---- Text

22 Jan Poor Asthma
Today there was an article in the Washington Post that discussed a surprising new study which found that it’s not asthma and urban poverty that are linked, but instead, poverty in general. While the author of the article was able to surmise that living in poverty might possibly be a causative factor in regards to asthma, it completely missed the idea that in addition to genetic and environmental factors, the stress of living in poverty might be to blame. Unfortunately, and unsurprisingly, poverty is also linked to the educational achievement gap and a broad range of other health issues.
For more than 50 years, researchers have described childhood asthma as a plague of the inner city — urban areas where 20 percent or more of the population lives below the poverty line. But a new study by researchers from Johns Hopkins University School of Medicine suggests that isn’t true, and that race, ethnicity and poverty are more closely associated with the lung disease than location in urban neighborhoods.
It turns out that people who live in poverty in small towns and rural areas are also more likely to suffer from the effects of asthma as those who live in congested city quarters. For years, it was thought that poor people in urban settings are more prone to asthma. There’s a tacit assumption that in edition to the fact that poor people have less of the kind of political capital that might help them get trucks off their streets and trash dumps out of their neighborhoods, their homes are dirtier and more infested with vermin. This assumption is borne out in the article.
For African-Americans and Puerto Ricans, higher risk of asthma may be genetic, Keet said. For the poor, it may be stresses such as exposure to mouse and cockroach allergens, cigarette smoke, a higher rate of pre-term births and more maternal stress, she said.

--------

- **Task to complete**:
Answer these questions from the asthma text:
1. In which newspaper did the article appear?
2. Researchers from which institution conducted the new study?
3. According to Keet, what may explain the higher risk of asthma for African-Americans and Puerto Ricans?

---- Information shown

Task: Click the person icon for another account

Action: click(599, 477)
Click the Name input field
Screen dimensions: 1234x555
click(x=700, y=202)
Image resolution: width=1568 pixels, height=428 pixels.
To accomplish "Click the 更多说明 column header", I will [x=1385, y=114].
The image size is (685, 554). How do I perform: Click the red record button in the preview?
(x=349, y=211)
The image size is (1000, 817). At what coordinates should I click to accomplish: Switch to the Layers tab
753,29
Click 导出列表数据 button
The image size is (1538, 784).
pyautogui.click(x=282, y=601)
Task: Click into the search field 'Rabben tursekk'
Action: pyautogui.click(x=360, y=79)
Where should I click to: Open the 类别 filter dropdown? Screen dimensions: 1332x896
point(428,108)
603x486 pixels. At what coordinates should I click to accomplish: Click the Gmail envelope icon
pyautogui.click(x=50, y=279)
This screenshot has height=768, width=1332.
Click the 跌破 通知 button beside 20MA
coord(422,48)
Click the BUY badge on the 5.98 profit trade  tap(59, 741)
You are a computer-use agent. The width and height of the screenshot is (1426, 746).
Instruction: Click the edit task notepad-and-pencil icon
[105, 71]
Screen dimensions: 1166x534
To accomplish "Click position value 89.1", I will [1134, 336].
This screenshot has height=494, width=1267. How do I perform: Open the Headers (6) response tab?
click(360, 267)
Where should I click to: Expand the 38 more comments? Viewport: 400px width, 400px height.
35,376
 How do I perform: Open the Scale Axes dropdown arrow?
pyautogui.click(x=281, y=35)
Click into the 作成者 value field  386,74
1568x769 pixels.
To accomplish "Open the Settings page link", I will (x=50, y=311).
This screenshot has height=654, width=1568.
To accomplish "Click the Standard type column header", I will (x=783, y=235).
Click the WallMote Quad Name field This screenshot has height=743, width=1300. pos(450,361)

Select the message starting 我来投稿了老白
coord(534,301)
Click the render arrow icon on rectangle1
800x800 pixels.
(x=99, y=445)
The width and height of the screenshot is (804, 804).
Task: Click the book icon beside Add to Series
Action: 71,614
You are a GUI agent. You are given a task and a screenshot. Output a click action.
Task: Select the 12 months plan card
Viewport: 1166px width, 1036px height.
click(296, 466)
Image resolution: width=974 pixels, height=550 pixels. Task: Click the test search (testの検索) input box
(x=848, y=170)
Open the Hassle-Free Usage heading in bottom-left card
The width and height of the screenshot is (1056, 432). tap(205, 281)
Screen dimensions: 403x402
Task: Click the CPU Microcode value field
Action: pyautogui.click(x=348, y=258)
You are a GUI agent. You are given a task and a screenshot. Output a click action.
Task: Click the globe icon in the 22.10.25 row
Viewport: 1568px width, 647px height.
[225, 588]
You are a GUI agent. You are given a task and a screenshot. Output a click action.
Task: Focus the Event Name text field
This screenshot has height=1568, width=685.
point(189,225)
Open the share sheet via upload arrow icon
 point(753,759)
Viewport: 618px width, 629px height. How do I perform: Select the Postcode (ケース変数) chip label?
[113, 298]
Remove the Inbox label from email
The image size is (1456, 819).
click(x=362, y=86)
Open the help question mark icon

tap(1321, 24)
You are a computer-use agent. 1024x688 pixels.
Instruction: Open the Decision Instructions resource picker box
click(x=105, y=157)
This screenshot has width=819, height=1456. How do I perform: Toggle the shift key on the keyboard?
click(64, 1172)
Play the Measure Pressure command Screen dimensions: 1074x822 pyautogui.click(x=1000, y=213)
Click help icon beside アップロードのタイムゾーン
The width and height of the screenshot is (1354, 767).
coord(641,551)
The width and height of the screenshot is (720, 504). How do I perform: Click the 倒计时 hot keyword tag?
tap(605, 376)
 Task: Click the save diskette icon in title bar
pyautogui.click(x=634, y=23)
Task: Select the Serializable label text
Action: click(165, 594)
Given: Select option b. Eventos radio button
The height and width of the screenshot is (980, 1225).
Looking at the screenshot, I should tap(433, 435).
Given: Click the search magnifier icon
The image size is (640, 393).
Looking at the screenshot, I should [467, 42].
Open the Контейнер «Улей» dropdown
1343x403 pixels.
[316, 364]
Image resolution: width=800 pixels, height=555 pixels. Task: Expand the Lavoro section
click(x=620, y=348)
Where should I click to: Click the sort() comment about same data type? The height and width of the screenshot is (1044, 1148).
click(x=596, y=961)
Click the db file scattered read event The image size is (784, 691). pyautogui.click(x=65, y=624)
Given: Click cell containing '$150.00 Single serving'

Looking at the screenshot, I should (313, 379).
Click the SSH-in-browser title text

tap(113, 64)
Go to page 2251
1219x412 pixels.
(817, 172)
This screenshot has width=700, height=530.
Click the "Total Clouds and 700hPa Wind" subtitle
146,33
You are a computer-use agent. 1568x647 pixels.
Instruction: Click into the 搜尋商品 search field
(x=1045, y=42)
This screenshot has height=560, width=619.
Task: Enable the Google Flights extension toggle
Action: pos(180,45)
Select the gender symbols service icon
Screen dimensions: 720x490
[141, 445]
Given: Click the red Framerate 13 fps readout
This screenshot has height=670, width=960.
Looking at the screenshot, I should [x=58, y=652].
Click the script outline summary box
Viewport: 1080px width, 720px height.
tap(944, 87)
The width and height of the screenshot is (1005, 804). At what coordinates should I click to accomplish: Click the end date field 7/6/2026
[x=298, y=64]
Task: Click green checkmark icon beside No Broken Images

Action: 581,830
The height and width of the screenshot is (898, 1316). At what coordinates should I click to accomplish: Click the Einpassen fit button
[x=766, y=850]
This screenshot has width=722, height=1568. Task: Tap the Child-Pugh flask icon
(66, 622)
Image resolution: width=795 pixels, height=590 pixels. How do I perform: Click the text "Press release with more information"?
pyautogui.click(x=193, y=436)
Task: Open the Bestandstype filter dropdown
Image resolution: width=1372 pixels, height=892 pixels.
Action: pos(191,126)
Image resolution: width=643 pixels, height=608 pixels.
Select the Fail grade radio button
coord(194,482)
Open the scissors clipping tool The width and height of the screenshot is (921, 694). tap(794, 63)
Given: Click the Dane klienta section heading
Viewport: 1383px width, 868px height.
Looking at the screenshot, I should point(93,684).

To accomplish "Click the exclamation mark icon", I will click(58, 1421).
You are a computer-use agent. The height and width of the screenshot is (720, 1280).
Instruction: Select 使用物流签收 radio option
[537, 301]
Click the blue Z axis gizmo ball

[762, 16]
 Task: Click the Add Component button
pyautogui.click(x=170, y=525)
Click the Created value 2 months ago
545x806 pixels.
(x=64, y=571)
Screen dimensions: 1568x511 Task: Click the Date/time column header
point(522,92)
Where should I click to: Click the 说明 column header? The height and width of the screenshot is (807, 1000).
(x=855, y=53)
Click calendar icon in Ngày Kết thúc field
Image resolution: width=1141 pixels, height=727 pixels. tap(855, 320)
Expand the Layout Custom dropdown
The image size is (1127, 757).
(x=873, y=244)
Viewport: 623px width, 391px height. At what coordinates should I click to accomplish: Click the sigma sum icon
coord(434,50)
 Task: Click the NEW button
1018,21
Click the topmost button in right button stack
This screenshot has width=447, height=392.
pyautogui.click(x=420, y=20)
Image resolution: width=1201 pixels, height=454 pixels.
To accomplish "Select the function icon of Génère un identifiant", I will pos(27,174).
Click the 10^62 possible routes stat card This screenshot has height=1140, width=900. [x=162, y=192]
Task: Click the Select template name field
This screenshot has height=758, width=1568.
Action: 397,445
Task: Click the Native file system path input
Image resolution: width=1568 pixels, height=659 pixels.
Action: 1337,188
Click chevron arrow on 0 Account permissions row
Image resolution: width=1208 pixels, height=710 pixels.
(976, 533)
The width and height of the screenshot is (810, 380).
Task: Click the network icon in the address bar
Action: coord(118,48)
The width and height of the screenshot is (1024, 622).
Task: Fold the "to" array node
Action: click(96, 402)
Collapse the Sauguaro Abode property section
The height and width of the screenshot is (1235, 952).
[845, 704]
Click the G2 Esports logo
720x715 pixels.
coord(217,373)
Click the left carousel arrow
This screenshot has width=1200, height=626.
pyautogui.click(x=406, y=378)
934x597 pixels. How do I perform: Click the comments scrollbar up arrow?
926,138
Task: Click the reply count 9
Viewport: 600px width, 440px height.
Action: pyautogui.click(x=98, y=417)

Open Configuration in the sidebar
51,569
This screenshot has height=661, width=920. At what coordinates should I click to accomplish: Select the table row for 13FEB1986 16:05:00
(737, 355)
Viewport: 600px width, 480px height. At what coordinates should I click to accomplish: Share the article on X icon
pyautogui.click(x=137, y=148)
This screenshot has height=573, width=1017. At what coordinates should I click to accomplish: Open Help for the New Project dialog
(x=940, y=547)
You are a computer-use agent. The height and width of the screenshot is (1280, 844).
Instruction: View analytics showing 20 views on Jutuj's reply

--------

- **Solution for this task**:
1. The Washington Post
2. Johns Hopkins University School of Medicine
3. Genetics